Danny? He wanted Danny to explain what's going on? "Oh no— this never happened in my town. Why don't you explain to me why Gotham's dead people just—" he gestured angrily to the monitor— "Get up sometimes?!"
"Well," wearily went Mr. Graves. And then: "Hm."
Please. As if this had anything to do with Danny. It wasn't his fault they kept breaking into his workplace...lurking on their ceiling...dragged back by the mortuary at the hospital, again... That coroner's probably going to start asking questions about the same bodies they bring over and over again sooner or later.
(Danny's not looking forward to that conversation either.)
"Okay." Danny slowly laid the already cold body back onto the table, ready to slide back it into the refuge of cold storage. "Okay. Dead guy. Stay there."
The body didn't move.
"Fantastic. Now. Hang out while I pour the embalming fluid into the pump, alright? It should only be a minute."
And it usually did; working in a funeral home wasn't extremely glamorous, but it paid the bills, and Danny had already been used to the rhyme and rhythm of negotiating death with the public by the time he sent in his mortuary school application. It had been a transition that made sense. And in the end, the degree had only cost him a few extra years post-graduation and a little dig into student loans, and now Danny had a stable 12-8 job and health insurance valid in the state of new jersey.
Today, though, the pump had that decided enough was enough. With a bang and a boom, the pump spat out a cloud of smoke and clunked uncomfortably.
The dead body sat up.
Danny scrambled over to push it back down. "No. We talked about this. Dead people don't move. If you want to stay here and have me put you back together all the time, you have to stay put. Got it?"
Whatever the weird gold-eye corpses were on in Gotham, they at least listened to him on occasion. They weren't ghosts, per se— they never pinged on any of the ghost detection devices Mom and Dad had packed in his going-away-to-college bag— but they were, despite being occasionally animate, perfectly deceased.
Weird. Danny had never gotten used to it. Still, they came in droves, too eager to sit on the top of the basement stairwell and lurk in the corners and stare endlessly at them with their weird, avian eyes, and sometimes they heralded the arrival similarly weird-ass bodies that had lost their heads or their arms or their limbs through the more conventional channels.

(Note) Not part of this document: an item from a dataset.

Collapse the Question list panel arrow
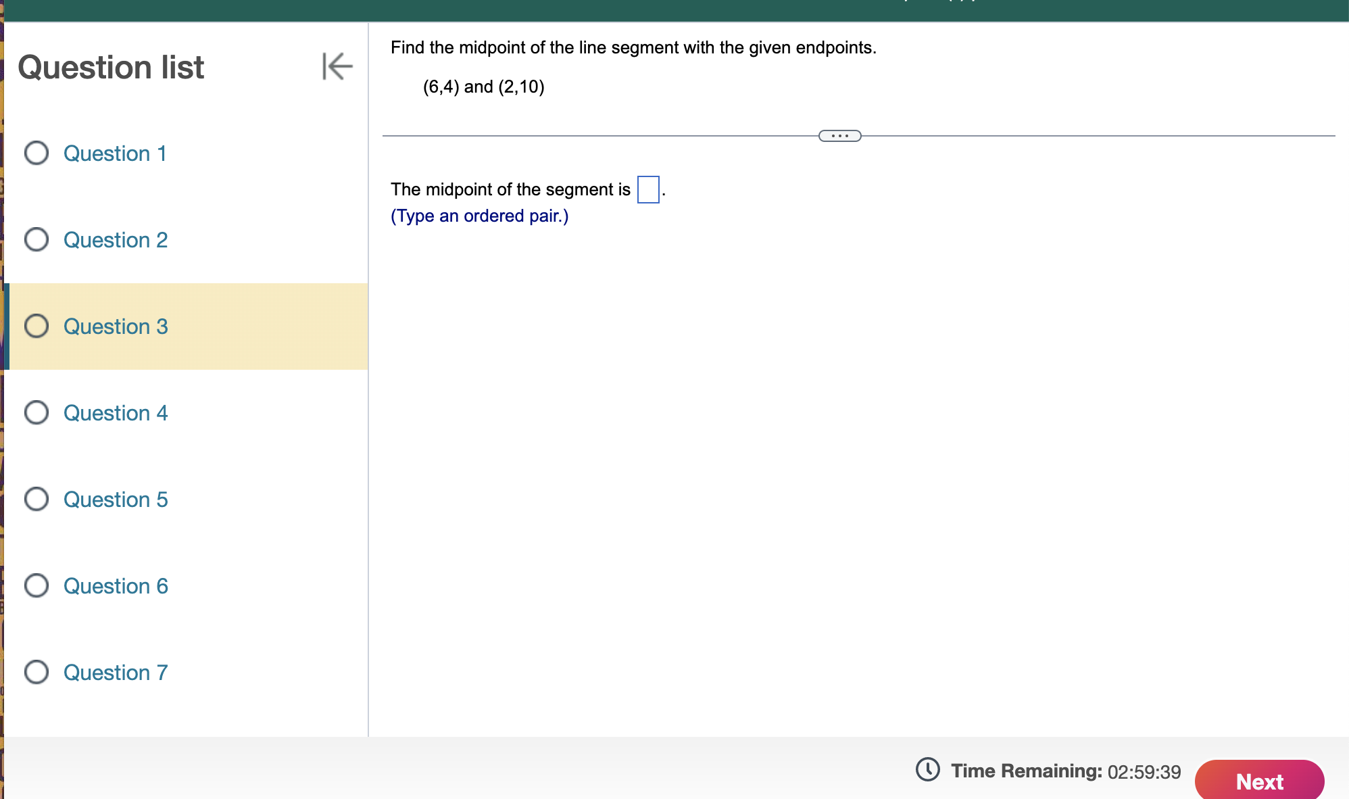 pos(337,66)
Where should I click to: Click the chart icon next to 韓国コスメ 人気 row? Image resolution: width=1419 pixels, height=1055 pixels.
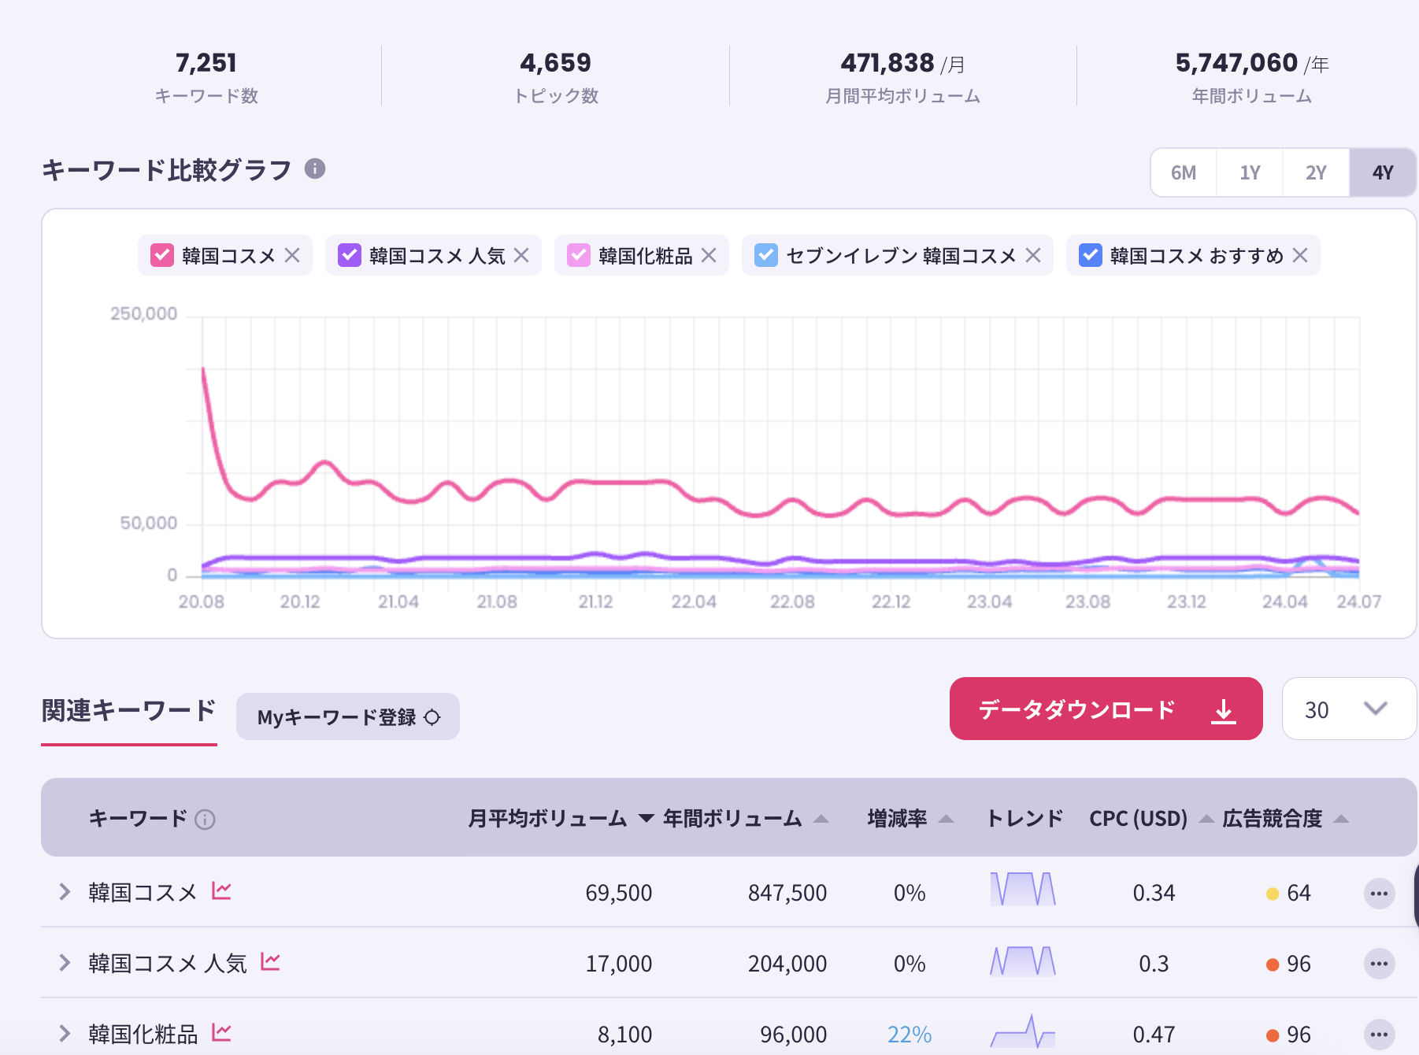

"I'm losing too much thread to all y'all coming in all the time," Danny complained to the dead body, who, at the moment, was the only person present to blame. "Stop getting your limbs cut off. This stuff is expensive, you know. It's a specialty order."
The body didn't even have the courtesy to blink. Rude.
"At least let them bury you this time. Every time one of you darts off when my back's turned, my boss thinks I'm stealing corpses. My coworkers think I'm building my own Frankenstein or something."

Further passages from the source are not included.